Maps in plotly work differently than in geopandas. The biggest difference is the required map data. geopandas used shapefiles, which worked well with DataFrames. Plotly uses geojson.
from urllib.request import urlopen
import json
res = urlopen('https://raw.githubusercontent.com/plotly/datasets/master/geojson-counties-fips.json')
counties = json.load(res)
A json file is basically a dict. 'features' are the unit of observation. In this case, a county.
counties['features']
We will plot the county-level unemployment data. I'll get the data from the plotly repo, but we could have gotten it from BLS or FRED, too. This is just a regular DataFrame.
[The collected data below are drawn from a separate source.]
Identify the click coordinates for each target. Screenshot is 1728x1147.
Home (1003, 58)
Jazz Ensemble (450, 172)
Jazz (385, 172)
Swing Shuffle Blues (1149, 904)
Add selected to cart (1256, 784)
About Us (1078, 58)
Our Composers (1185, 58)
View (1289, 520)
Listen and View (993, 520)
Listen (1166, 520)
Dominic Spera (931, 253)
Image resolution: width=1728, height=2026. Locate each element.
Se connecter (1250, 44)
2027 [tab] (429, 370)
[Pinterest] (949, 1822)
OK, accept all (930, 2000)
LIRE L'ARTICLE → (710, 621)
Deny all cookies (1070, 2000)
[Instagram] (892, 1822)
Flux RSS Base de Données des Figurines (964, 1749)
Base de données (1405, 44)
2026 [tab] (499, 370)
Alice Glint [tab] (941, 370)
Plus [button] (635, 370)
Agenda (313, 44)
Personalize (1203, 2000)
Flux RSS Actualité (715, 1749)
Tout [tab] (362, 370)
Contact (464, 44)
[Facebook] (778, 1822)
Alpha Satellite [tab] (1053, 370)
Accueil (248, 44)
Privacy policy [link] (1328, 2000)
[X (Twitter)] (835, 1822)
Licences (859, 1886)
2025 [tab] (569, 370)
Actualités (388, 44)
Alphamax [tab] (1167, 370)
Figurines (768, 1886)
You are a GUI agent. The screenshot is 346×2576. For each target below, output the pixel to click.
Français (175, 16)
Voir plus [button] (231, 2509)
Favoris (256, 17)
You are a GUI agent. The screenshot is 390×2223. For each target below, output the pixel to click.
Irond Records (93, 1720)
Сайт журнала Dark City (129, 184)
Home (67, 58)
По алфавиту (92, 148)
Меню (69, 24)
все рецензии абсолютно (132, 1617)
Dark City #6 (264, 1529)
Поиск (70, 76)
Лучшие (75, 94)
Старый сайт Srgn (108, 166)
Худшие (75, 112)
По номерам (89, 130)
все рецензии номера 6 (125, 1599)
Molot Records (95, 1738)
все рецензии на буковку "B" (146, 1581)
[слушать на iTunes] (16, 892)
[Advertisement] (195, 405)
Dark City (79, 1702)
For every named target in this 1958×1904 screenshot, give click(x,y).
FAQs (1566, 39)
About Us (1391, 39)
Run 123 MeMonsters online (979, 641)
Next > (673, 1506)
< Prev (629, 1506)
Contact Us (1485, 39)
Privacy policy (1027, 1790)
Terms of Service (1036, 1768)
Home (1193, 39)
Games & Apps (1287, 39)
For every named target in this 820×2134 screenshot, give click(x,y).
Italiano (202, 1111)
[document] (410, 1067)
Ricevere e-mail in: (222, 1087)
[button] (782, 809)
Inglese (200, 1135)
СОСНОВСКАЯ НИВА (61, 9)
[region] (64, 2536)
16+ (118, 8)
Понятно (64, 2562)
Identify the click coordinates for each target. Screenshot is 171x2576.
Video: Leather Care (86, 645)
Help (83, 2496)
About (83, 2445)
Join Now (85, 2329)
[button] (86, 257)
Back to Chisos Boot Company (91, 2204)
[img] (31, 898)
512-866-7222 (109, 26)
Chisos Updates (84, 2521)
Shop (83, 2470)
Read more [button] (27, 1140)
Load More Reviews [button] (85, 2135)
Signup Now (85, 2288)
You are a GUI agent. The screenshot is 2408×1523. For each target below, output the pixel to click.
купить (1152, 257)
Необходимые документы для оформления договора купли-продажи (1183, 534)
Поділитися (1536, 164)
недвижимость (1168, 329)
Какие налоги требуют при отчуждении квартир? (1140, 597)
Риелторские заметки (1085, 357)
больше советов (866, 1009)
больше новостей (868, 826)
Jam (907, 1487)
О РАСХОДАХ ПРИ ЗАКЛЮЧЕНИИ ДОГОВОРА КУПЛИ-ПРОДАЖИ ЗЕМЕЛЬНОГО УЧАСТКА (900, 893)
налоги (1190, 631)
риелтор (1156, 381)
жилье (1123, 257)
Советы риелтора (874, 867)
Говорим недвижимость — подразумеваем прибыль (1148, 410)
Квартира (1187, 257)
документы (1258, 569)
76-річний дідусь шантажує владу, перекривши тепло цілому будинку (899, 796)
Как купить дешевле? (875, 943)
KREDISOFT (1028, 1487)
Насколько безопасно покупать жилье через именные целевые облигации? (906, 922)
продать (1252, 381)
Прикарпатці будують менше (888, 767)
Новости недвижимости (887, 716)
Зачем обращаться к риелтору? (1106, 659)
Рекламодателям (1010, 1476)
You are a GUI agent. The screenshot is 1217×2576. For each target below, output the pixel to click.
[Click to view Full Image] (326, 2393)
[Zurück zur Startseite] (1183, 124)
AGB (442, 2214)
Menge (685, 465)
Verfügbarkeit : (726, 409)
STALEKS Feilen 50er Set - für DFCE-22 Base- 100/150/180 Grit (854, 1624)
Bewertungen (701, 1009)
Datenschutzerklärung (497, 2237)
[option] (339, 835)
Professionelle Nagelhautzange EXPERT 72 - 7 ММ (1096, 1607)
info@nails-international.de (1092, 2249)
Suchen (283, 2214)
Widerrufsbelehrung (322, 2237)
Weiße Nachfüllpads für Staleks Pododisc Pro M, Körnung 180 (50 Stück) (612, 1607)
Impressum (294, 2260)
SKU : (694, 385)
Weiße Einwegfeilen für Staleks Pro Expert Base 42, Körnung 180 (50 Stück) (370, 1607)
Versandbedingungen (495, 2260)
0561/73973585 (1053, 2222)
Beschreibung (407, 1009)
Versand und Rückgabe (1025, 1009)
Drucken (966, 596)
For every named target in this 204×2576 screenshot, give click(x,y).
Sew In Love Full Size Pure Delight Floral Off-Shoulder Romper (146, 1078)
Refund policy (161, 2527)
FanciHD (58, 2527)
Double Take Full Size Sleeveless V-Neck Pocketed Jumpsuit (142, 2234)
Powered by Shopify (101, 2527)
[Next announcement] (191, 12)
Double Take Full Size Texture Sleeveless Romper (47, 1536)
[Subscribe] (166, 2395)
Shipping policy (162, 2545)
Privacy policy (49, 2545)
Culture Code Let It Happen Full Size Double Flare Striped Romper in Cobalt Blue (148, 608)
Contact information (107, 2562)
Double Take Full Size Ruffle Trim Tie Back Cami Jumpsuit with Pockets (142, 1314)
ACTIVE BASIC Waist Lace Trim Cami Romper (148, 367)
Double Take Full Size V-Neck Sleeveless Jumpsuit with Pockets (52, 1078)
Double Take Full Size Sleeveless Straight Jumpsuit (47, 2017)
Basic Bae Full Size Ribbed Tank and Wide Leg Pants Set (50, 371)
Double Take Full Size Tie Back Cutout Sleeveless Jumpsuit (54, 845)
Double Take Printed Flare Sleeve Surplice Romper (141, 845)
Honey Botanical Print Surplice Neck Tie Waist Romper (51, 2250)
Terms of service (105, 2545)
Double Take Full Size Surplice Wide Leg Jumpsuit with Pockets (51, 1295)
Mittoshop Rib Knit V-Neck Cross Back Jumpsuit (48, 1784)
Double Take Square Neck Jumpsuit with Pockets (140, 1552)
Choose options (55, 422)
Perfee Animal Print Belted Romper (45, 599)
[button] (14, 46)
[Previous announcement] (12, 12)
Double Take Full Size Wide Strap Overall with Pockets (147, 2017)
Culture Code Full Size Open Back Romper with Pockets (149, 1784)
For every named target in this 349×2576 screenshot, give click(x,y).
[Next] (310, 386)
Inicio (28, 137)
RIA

df = pd.read_csv('https://raw.githubusercontent.com/plotly/datasets/master/fips-unemp-16.csv', dtype={'fips': str})
df.head(2)
Plot the map
The basic syntax:
fig = px.choropleth(df, geojson=counties, locations='fips', color='unemp', color_continuous_scale='reds', scope='usa')
df
is the DataFrame with the quantitative datageojson
is the geojson object with geometry data to be plotted on the basemaplocations
defines the column in the DataFrame that holds the identifying variable. In our case, the county ids.color
is the column in the DataFrame with the quantitative datacolor_continuous_scale
specifies the color palette. Plotly has built-in color maps.- plotly has its own basemap of the world. We choose which parts to display using
scope
. Try commenting it out in the code below and rerun.
fig = px.choropleth(df, geojson=counties, locations='fips', color='unemp',
color_continuous_scale='reds',
range_color=(0, 12),
scope='usa',
labels={'unemp':'Unemployment rate'} # label for the legend
)
fig.show()
counties
Practice: Wisconsin
Let's isolate Wisconsin in our unemployment map. The steps
-
Create a geojson with only the WI counties. We will filter the
counties
file we have been working with. -
Plot the choropleth
-
Hide the other states and zoom in on Wisconsin.
1. Create the geojson file
We will remove all states but Wisconsin from the geojson file counties
.
Start by inspecting the structure of counties. It is basically a dictionary with keys 'type'
and 'features'
.
The value associated with 'features'
is a list. Each item in the list is a dict representing a county.
We will keep the ones with 'STATE'=='55'.
Try out the code below. How does it work?
wicounties = counties
temp = []
for i in wicounties['features']:
if i['properties']['STATE']=='55':
temp.append(i)
wicounties['features']= temp
This took more work than I imagined. My solution is based on https://stackoverflow.com/a/70953644
2. Map it
Starting from the code we used for our country-level map, plot the new geojson file. The rest of the code is the same, just change the code to reflect the new geojason file we created.
3. Hide everything else
A. Add the following code below to your code from part 2. What does fitbounds do? What does visible do?
fig.update_geos(fitbounds="locations", visible=False)
B. Add this code, too. What does it do?
fig.update_layout(margin={"r":0,"t":0,"l":0,"b":0})
You can learn more about this stuff in the docs.
Finish early? Try modifying the hover template to display the county name. Try changing the CRS...I couldn't figure it out.